>>>

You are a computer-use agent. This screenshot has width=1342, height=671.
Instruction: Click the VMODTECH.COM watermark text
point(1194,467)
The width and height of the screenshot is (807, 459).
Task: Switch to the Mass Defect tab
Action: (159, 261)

<<<

Work task> Repeat, word for word, every line from the line that contains "Instruction: Click the" to the end of the entries; include both of those lines and no others.

Solution for this exercise>
Instruction: Click the VMODTECH.COM watermark text
point(1194,467)
The width and height of the screenshot is (807, 459).
Task: Switch to the Mass Defect tab
Action: (159, 261)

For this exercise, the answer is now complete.